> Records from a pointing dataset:
==*==

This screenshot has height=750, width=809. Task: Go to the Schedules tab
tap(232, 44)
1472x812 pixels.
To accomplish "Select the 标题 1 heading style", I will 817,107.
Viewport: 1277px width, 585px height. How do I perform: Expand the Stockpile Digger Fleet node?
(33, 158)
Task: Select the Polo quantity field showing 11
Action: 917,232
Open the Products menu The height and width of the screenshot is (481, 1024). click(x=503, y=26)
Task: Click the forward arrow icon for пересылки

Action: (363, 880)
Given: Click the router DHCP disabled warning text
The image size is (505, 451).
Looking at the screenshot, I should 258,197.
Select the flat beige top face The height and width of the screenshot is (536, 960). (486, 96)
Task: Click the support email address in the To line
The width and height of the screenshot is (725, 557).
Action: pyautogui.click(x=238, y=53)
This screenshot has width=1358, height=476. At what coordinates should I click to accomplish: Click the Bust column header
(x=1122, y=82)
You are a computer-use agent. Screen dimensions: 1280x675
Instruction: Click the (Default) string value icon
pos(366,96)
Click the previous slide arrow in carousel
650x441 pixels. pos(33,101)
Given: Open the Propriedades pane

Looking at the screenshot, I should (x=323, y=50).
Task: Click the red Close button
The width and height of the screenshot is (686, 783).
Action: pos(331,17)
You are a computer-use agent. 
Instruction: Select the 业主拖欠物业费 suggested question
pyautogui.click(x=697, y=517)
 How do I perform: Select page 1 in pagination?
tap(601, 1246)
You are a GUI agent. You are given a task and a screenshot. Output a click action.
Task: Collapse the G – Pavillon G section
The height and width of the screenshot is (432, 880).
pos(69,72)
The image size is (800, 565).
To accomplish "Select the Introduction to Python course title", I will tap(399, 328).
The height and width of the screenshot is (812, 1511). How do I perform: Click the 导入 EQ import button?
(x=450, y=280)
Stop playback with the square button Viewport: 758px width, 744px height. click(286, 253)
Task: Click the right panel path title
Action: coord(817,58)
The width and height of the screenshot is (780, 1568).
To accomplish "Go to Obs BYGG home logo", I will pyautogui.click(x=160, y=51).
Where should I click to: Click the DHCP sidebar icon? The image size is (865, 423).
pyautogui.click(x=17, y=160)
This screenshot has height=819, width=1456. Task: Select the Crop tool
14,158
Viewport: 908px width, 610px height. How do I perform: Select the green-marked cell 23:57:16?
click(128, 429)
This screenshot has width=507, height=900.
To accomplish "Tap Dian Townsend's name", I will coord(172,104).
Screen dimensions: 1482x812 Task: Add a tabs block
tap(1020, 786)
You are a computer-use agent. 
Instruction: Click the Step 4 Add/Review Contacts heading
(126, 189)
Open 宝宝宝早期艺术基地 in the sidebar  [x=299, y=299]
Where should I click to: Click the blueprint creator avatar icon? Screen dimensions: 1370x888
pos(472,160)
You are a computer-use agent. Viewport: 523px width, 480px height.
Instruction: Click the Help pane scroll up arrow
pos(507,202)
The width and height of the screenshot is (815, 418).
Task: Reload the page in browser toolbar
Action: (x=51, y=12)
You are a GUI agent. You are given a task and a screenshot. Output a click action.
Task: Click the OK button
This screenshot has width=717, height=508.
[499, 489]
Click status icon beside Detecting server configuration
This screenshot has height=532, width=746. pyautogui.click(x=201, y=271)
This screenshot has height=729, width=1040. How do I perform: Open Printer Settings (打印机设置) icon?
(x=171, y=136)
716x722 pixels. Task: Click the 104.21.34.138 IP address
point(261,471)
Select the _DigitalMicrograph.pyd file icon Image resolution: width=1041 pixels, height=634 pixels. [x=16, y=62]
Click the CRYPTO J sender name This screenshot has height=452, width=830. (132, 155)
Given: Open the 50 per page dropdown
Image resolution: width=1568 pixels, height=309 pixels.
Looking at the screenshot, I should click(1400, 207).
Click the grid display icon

==*==

> Task objective: Please rewrite every one of the rows above as a numbered list, leaving out any blank lines.

> Completed task:
1. This screenshot has height=750, width=809. Task: Go to the Schedules tab
2. tap(232, 44)
3. 1472x812 pixels.
4. To accomplish "Select the 标题 1 heading style", I will 817,107.
5. Viewport: 1277px width, 585px height. How do I perform: Expand the Stockpile Digger Fleet node?
6. (33, 158)
7. Task: Select the Polo quantity field showing 11
8. Action: 917,232
9. Open the Products menu The height and width of the screenshot is (481, 1024). click(x=503, y=26)
10. Task: Click the forward arrow icon for пересылки
11. Action: (363, 880)
12. Given: Click the router DHCP disabled warning text
13. The image size is (505, 451).
14. Looking at the screenshot, I should 258,197.
15. Select the flat beige top face The height and width of the screenshot is (536, 960). (486, 96)
16. Task: Click the support email address in the To line
17. The width and height of the screenshot is (725, 557).
18. Action: pyautogui.click(x=238, y=53)
19. This screenshot has width=1358, height=476. At what coordinates should I click to accomplish: Click the Bust column header
20. (x=1122, y=82)
21. You are a computer-use agent. Screen dimensions: 1280x675
22. Instruction: Click the (Default) string value icon
23. pos(366,96)
24. Click the previous slide arrow in carousel
25. 650x441 pixels. pos(33,101)
26. Given: Open the Propriedades pane
27. Looking at the screenshot, I should (x=323, y=50).
28. Task: Click the red Close button
29. The width and height of the screenshot is (686, 783).
30. Action: pos(331,17)
31. You are a computer-use agent. 
32. Instruction: Select the 业主拖欠物业费 suggested question
33. pyautogui.click(x=697, y=517)
34.  How do I perform: Select page 1 in pagination?
35. tap(601, 1246)
36. You are a GUI agent. You are given a task and a screenshot. Output a click action.
37. Task: Collapse the G – Pavillon G section
38. The height and width of the screenshot is (432, 880).
39. pos(69,72)
40. The image size is (800, 565).
41. To accomplish "Select the Introduction to Python course title", I will tap(399, 328).
42. The height and width of the screenshot is (812, 1511). How do I perform: Click the 导入 EQ import button?
43. (x=450, y=280)
44. Stop playback with the square button Viewport: 758px width, 744px height. click(286, 253)
45. Task: Click the right panel path title
46. Action: coord(817,58)
47. The width and height of the screenshot is (780, 1568).
48. To accomplish "Go to Obs BYGG home logo", I will pyautogui.click(x=160, y=51).
49. Where should I click to: Click the DHCP sidebar icon? The image size is (865, 423).
50. pyautogui.click(x=17, y=160)
51. This screenshot has height=819, width=1456. Task: Select the Crop tool
52. 14,158
53. Viewport: 908px width, 610px height. How do I perform: Select the green-marked cell 23:57:16?
54. click(128, 429)
55. This screenshot has width=507, height=900.
56. To accomplish "Tap Dian Townsend's name", I will coord(172,104).
57. Screen dimensions: 1482x812 Task: Add a tabs block
58. tap(1020, 786)
59. You are a computer-use agent. 
60. Instruction: Click the Step 4 Add/Review Contacts heading
61. (126, 189)
62. Open 宝宝宝早期艺术基地 in the sidebar  [x=299, y=299]
63. Where should I click to: Click the blueprint creator avatar icon? Screen dimensions: 1370x888
64. pos(472,160)
65. You are a computer-use agent. Viewport: 523px width, 480px height.
66. Instruction: Click the Help pane scroll up arrow
67. pos(507,202)
68. The width and height of the screenshot is (815, 418).
69. Task: Reload the page in browser toolbar
70. Action: (x=51, y=12)
71. You are a GUI agent. You are given a task and a screenshot. Output a click action.
72. Task: Click the OK button
73. This screenshot has width=717, height=508.
74. [499, 489]
75. Click status icon beside Detecting server configuration
76. This screenshot has height=532, width=746. pyautogui.click(x=201, y=271)
77. This screenshot has height=729, width=1040. How do I perform: Open Printer Settings (打印机设置) icon?
78. (x=171, y=136)
79. 716x722 pixels. Task: Click the 104.21.34.138 IP address
80. point(261,471)
81. Select the _DigitalMicrograph.pyd file icon Image resolution: width=1041 pixels, height=634 pixels. [x=16, y=62]
82. Click the CRYPTO J sender name This screenshot has height=452, width=830. (132, 155)
83. Given: Open the 50 per page dropdown
84. Image resolution: width=1568 pixels, height=309 pixels.
85. Looking at the screenshot, I should click(1400, 207).
86. Click the grid display icon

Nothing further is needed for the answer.